News Feature | November 1, 2018

New Indirect Potable Reuse Project Comes To Southwest

Sara Jerome

By Sara Jerome,

A city near Phoenix recently greenlit a major indirect potable reuse project designed to support the water supply in an area threatened by drought, rising demand, and climate change.

“Peoria recently approved a $2.2 million project to recover its wastewater — everything that goes down your drain — and inject it on a more mass scale into the ground, where the city pulls its drinking water,” Arizona Central reported, citing city documents.

“New state rules let cities apply to send treated wastewater straight to home taps, but no Arizona city has applied yet. For now, cities use a more roundabout approach than what they'd consider ‘toilet to tap,’ even though traces of the water you flush, after replenishing aquifers, might eventually come to your kitchen sink,” the report continued.

Treated wastewater has already been a major resource in Arizona for decades. It has been used to irrigate crops, water ballparks, and revitalize underground wells, the report stated.

For example, the Scottsdale Water Campus, a potable water reuse facility, is celebrating two decades of recycled water innovation, according to The Scottsdale Independent.

“The facility has enabled Scottsdale to recharge over 65 billion gallons of water into our area aquifers, safeguarding the city’s long-term water supply while ensuring the exceptional water quality of our local aquifers,” the report stated.

Arizona has been actually been reusing wastewater for 90 years, according to Water Deeply.

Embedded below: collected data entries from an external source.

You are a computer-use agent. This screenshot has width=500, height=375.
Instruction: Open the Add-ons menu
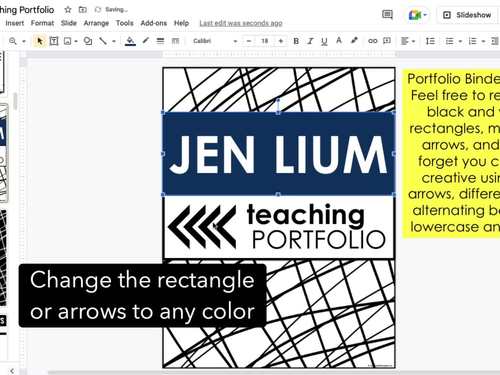tap(153, 23)
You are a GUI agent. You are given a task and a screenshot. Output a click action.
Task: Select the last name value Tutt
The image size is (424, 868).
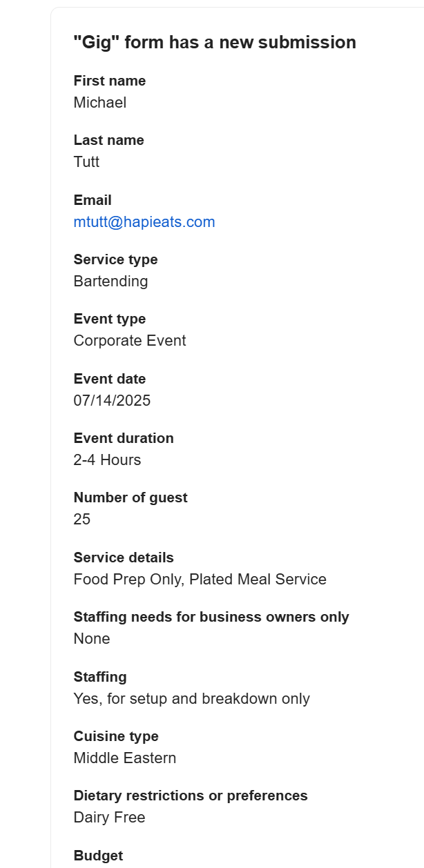[87, 162]
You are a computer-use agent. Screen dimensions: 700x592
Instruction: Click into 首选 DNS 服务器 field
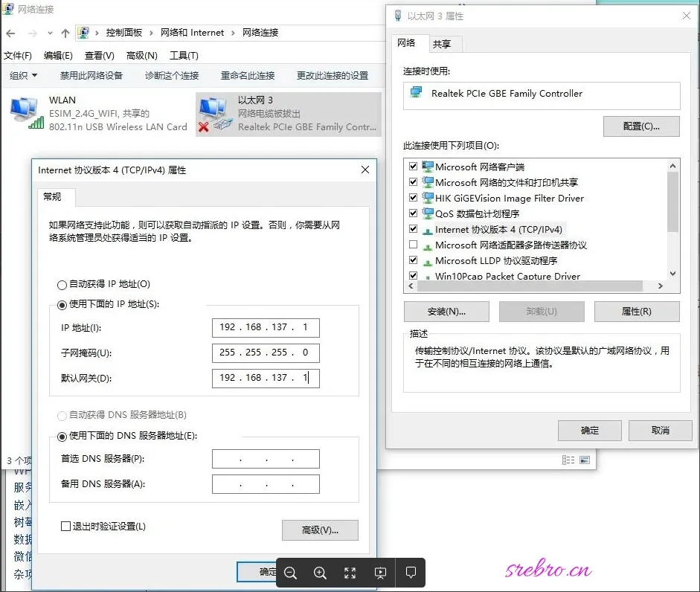click(x=266, y=459)
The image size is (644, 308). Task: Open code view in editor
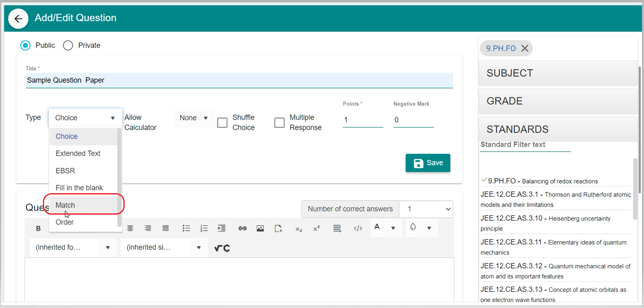358,228
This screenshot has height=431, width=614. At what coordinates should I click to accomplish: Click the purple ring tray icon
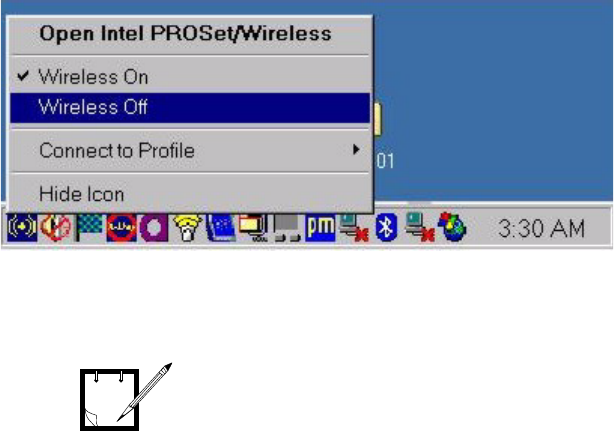click(154, 227)
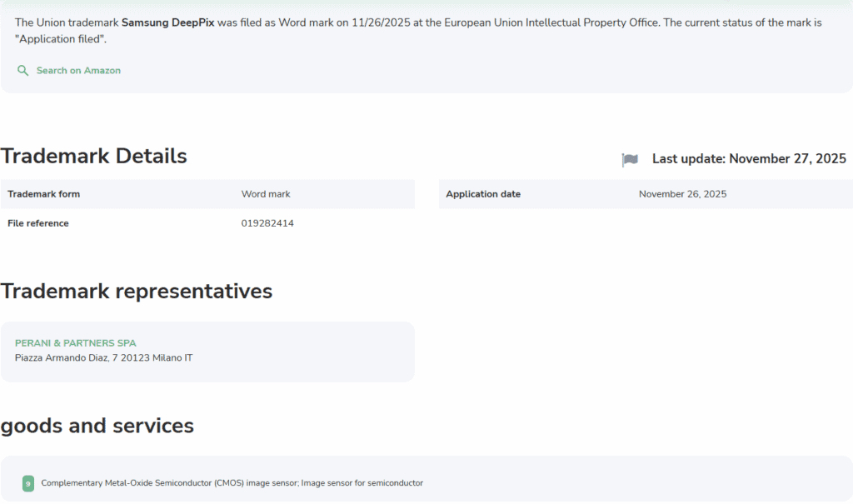Click the Last update date text

click(748, 158)
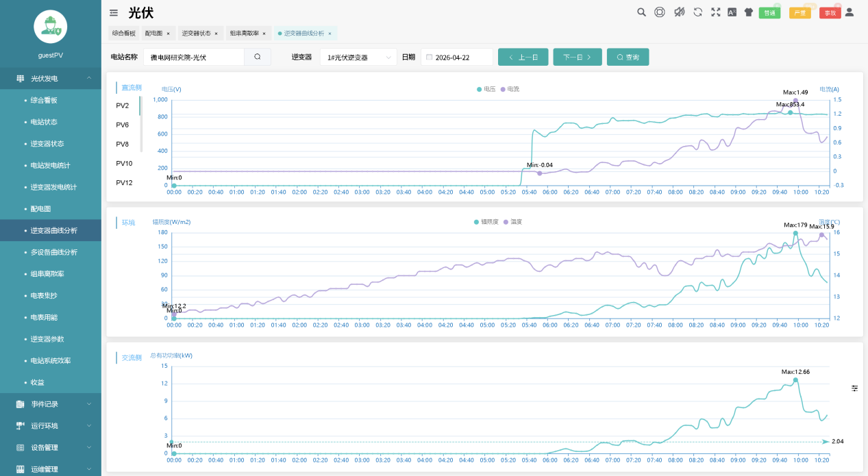The width and height of the screenshot is (868, 476).
Task: Open the 逆变器 dropdown selector
Action: point(358,58)

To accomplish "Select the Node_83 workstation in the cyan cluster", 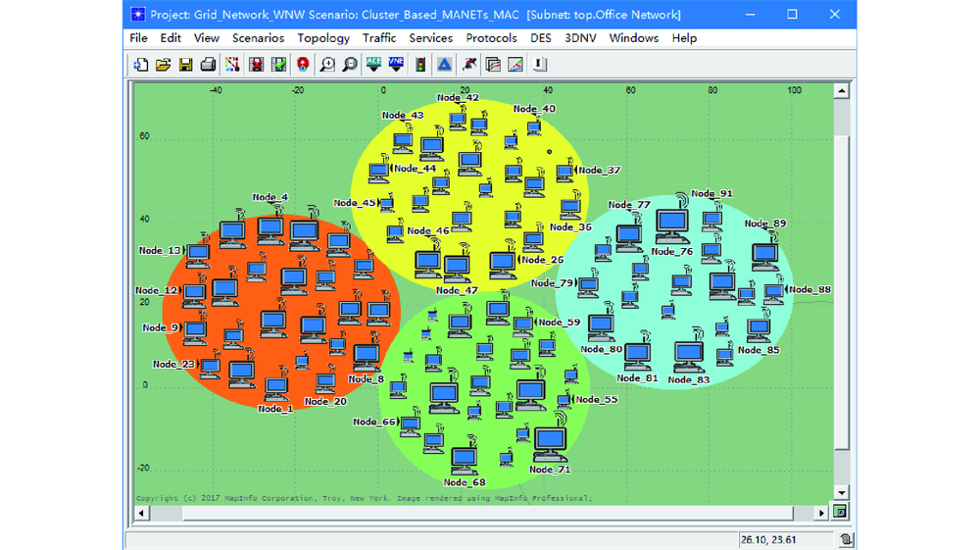I will (x=689, y=357).
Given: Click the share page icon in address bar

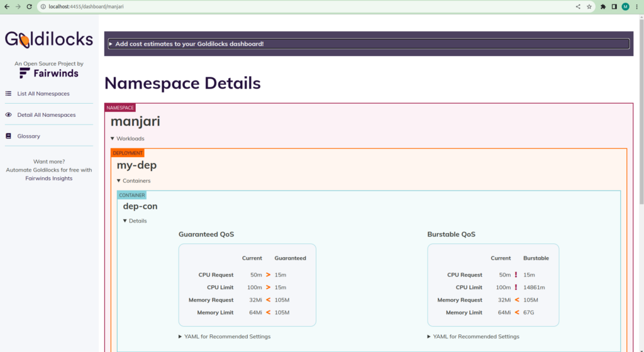Looking at the screenshot, I should 578,6.
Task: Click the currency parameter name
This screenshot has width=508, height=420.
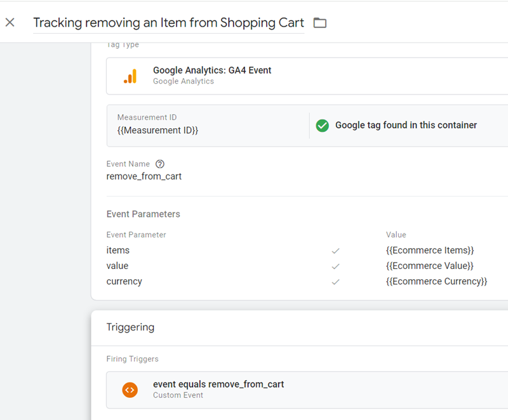Action: 124,281
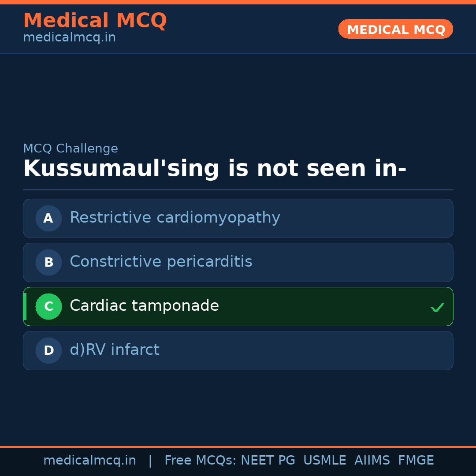Click the green accent bar on option C
Viewport: 476px width, 476px height.
click(x=25, y=306)
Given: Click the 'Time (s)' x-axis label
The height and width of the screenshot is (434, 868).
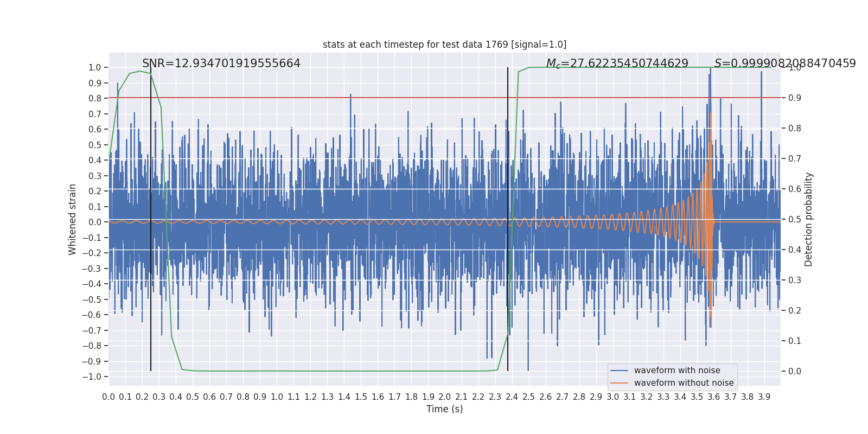Looking at the screenshot, I should coord(444,409).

The publication interviewed hydrogeologist Chuck Graf on this backstory.

“We started using reclaimed water back in 1926. And that was at Grand Canyon National Park, when they built a wastewater treatment plant specifically to reuse treated wastewater for steam locomotives and toilet flushing. And they still use it for toilet flushing and landscape irrigation in a much-improved treatment plant,” he stated.

“When they built the first treatment plant in Phoenix in 1931, they actually started distributing that reclaimed water for agricultural irrigation way back then. So it was already being used by the time first rules came into existence in 1972. Then in 2001, we greatly modified our rules for reclaimed water. Arizona probably reuses somewhere above 50 percent, and maybe as much as two-thirds of our treated wastewater,” he continued.

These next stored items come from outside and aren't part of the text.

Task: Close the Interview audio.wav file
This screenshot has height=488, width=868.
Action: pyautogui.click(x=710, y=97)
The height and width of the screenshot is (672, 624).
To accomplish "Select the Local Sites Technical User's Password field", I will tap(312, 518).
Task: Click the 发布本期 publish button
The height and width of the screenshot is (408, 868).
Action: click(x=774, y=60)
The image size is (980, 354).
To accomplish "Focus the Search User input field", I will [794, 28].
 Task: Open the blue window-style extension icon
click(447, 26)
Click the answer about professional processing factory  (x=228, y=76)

The new rules permitting direct potable reuse make it possible for utilities to plan innovative new projects.

“Our new rule says the source water for this advanced reclaimed water facility would have to go through a multistage, multibarrier treatment process with controls, real-time monitoring, a whole lot of microbial monitoring and chemical monitoring. And the output from that facility is drinking water, and it could be put into a drinking water system,” he stated.

So far, there are no takers.

“We know of no utilities out there that are waiting at the door to come in. The big thing, though, is by having this rule in place now, that utilities and communities can think about maybe this is something we could do in the future and start evaluating this,” he said.